SIOUX CITY -- Boz Scaggs, a blues man known for his time with the Steve Miller Band, and Jason Isbell and the 400 Unit, an alternative country band known for their Nashville sound, may not seem like the best pairing.
Yet, the two have more in common than one might think, and they’re bringing the best of both worlds to the Main Stage at Grandview Park as they co-headline Saturday in the Park this weekend.
1. Both have released solo work
After leaving the band Drive-By Truckers, Isbell released several solo albums -- some of them with the 400 Unit -- between 2007 and 2017. Scaggs has a wide range of solo work, from his 1965 release “Boz” to his forthcoming album “Out of the Blues” set for release July 27 -- 20 days after Saturday in the Park. Odds are, Scaggs will play some new songs from the album Saturday.
2. Both have won Grammy Awards
Isbell swept the 2017 Grammy Awards with wins for Best American Roots Song (“If We Were Vampires”) and Best Americana Album (“The Nashville Sound”).
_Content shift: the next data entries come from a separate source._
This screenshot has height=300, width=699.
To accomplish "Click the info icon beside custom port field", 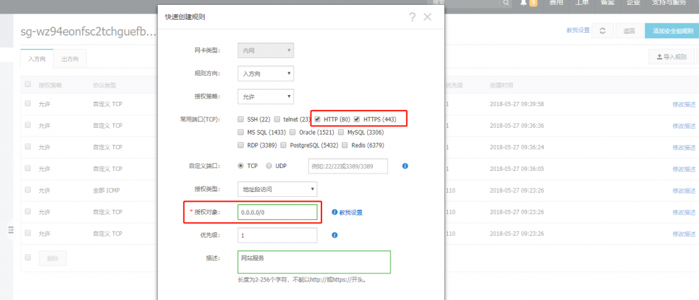I will pos(405,166).
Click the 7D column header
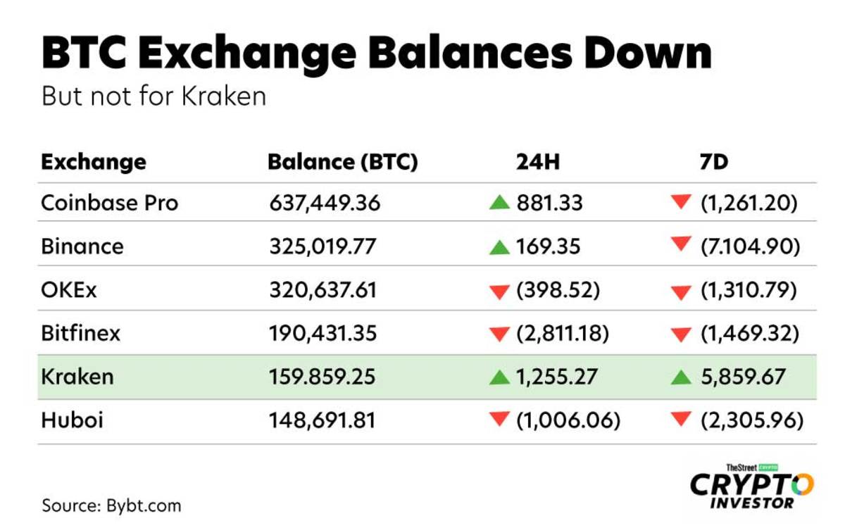845x528 pixels. tap(710, 162)
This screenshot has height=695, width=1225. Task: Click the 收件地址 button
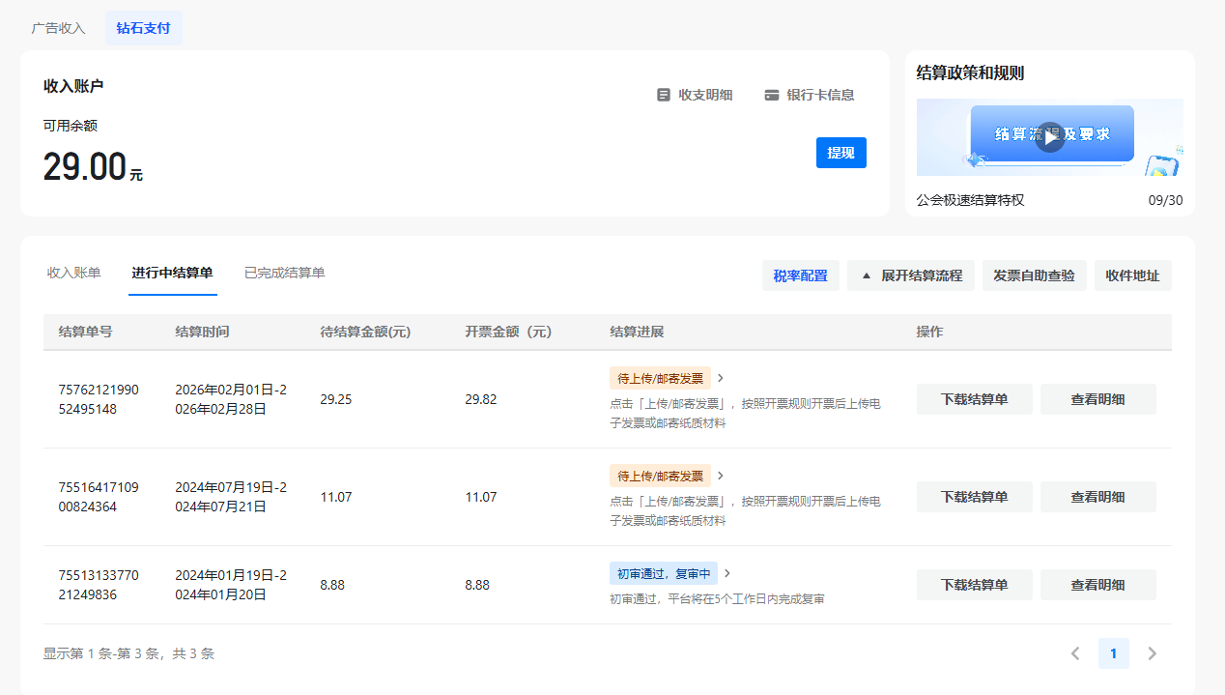click(x=1132, y=275)
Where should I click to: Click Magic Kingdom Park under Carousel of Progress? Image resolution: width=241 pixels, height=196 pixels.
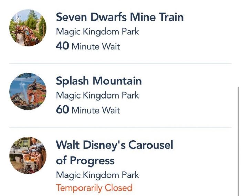[x=97, y=175]
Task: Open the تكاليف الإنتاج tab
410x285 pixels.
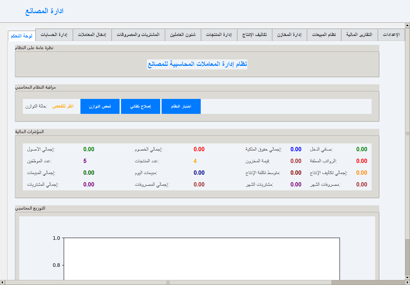Action: click(x=254, y=35)
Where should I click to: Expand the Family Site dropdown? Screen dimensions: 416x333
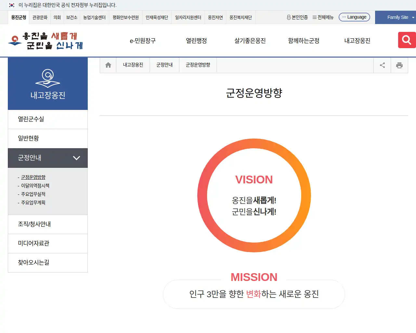click(396, 17)
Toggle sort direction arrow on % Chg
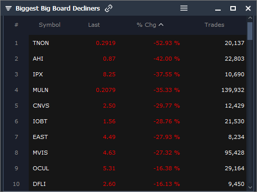 click(x=161, y=25)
He also notched wins in 2015 for the same categories, with “24 Frames” and “Something More Than Free,” respectively.
Scaggs won the 1976 Grammy for Best Rhythm & Blues Song for “Lowdown,” one of his biggest hits. He was also nominated for Album of the Year and Best Pop Vocal Performance for the album “Silk Degrees,” as well as Best R&B Vocal Performance for “Lowdown.”
3. Both have a connection to Muscle Shoals
This small city in Alabama is known for its music, with FAME Studios and Muscle Shoals Sound Studio both housed in town producing hit records that would shape the history of pop music. The town has served as a hot spot for the likes of Aretha Franklin, Otis Redding, Bob Dylan, Paul Simon, the Rolling Stones and more.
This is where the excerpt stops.